Crucially, in vivo delivery has the potential to reduce a lot of complexity, as it does not require an ex vivo personalized process in which the patients cells must be extracted and modified.

“It would be an off the shelf product. In vivo delivery needs as much attention as possible as it has a lot of promise,” Naldini adds.

Responsibility of big pharma

GettyImages-185101868-1.jpg
“Big pharma have the power and resources to transform these treatments. © Getty Images (akinbostanci/Getty Images)

In order to ensure these therapies grow in popularity, having an open, collaborative dialogue between early stage academia and big pharma is crucial, Naldini stresses.

“I wish big pharma would be more involved and take a lead in the development of these treatments, because they have the power and resources to transform them. If you look at gene therapy, early innovation came from academic research and big pharma waited.

“Big pharma is involved in some of the CAR-T development of course – but it has been lagging with other strategy models.”

Many new treatments are now emerging from academics and small biotech start-ups, but many of these spin-offs rely on venture capital and there is an expectation of big financial gains from very early on.

“Therefore, a financially driven model may conflict with the timelines and resource requirement of a more long-term looking and comprehensive scientifically driven development of a new platform or strategy. That is the challenge of today, when new progress in the field is mostly driven by start-ups.
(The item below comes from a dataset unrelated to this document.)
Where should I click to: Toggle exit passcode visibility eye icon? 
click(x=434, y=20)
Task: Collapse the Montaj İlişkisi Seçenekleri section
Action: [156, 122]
Despite the industry having proof that these are ‘most likely’ becoming the drugs of the future, big pharma must get involved earlier and lead some of this crucial development, Naldini adds.

“In terms of cost – if it’s a small biotech with a small pipeline with maybe a couple of products – they will have to claim the highest price possible to sustain the whole business model. However, a big pharma may accommodate the cost across larger platforms or portfolio negotiation and we need all these models at play.”

However, Naldini remains resoundingly optimistic about the industry – as there is ‘so much’ proof of potential.

“We did not have any of this 20 years ago. We had some proof in the animal models but were very far from seeing any clinical reality. Genetic diseases which would have been lethal can now be prevented if we intervene early. It is an incredibly exciting field with a combination of technology, biology and translational power.”